◆ EXERCISE OBJECTIVE ◆
Look through the data below and extract, unchanged, the lines from the one that contains "Viewport: 1024px width, 1014px height." to the one that contains "Open the @charoenpura handle link", both included.

─── EXTRACTED INFORMATION

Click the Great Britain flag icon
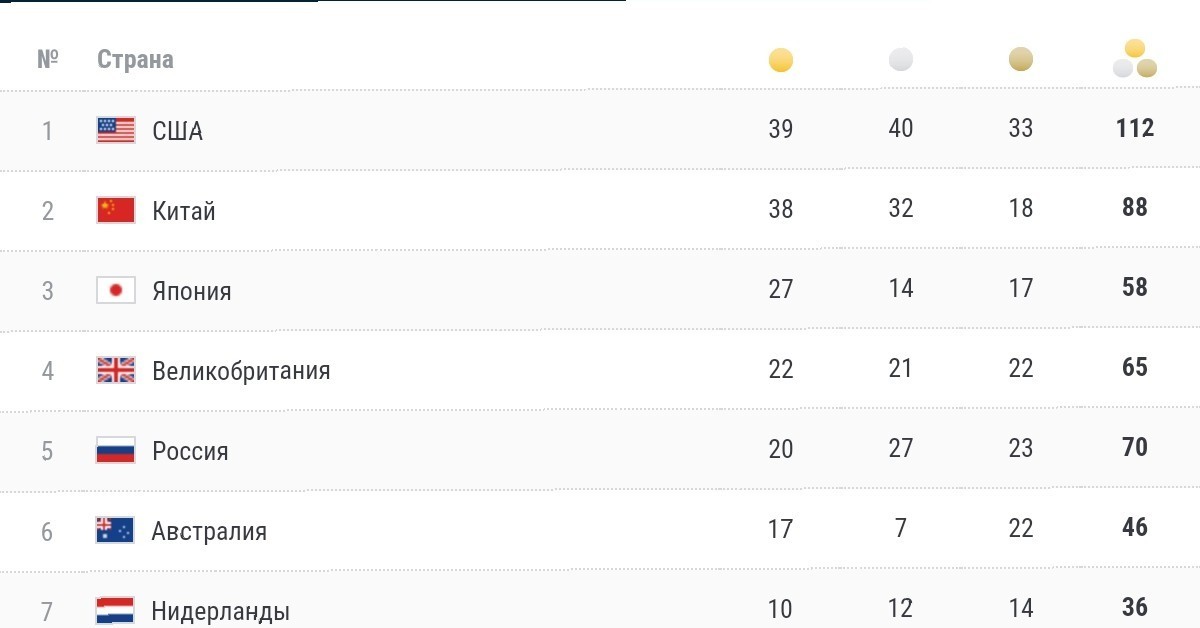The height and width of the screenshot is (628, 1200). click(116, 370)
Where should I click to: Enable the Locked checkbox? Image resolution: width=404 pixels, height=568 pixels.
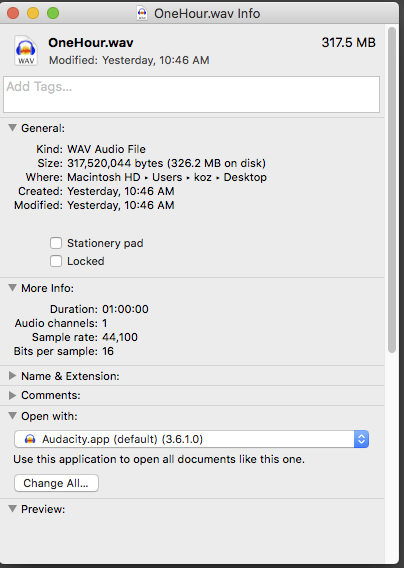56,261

──────
─── EXTRACTED INFORMATION

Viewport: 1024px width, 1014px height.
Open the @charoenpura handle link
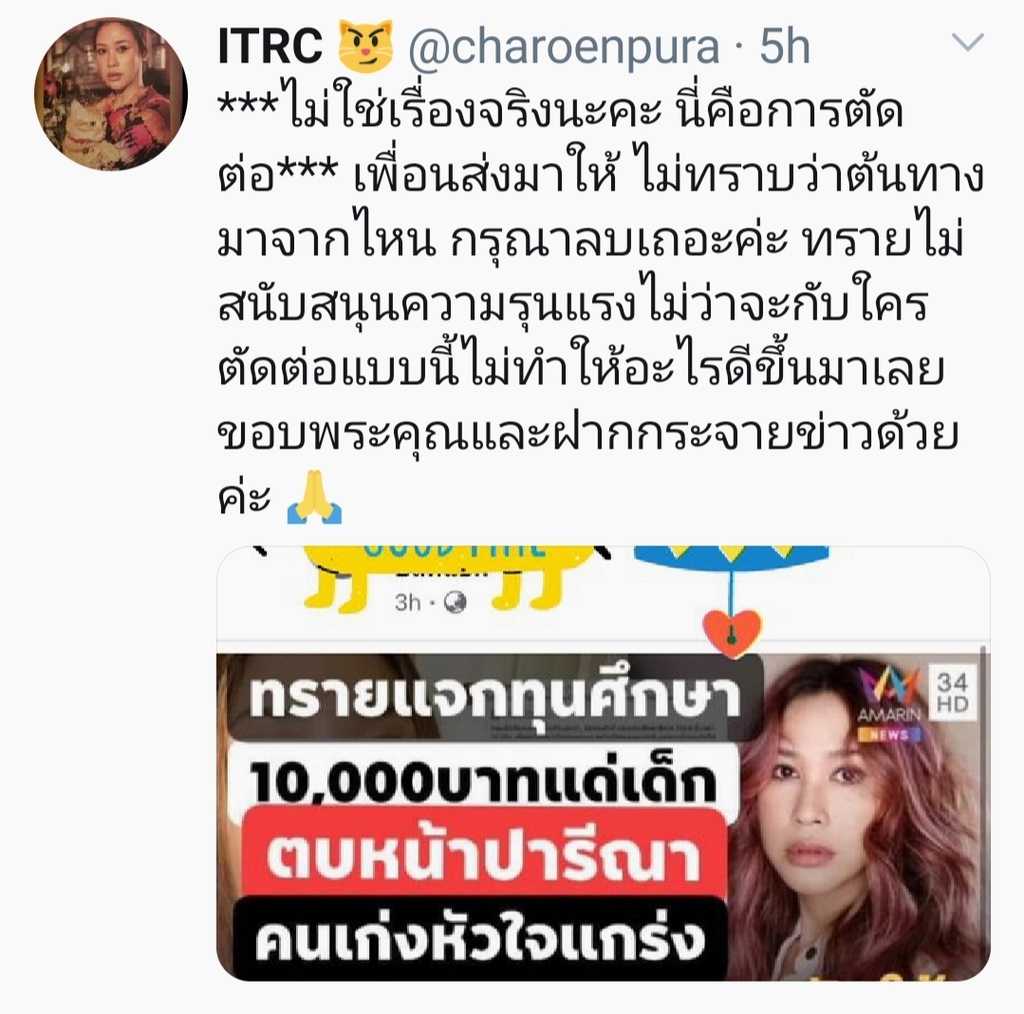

──────

◆ FINISHED TASK ◆
Viewport: 1024px width, 1014px height.
Open the @charoenpura handle link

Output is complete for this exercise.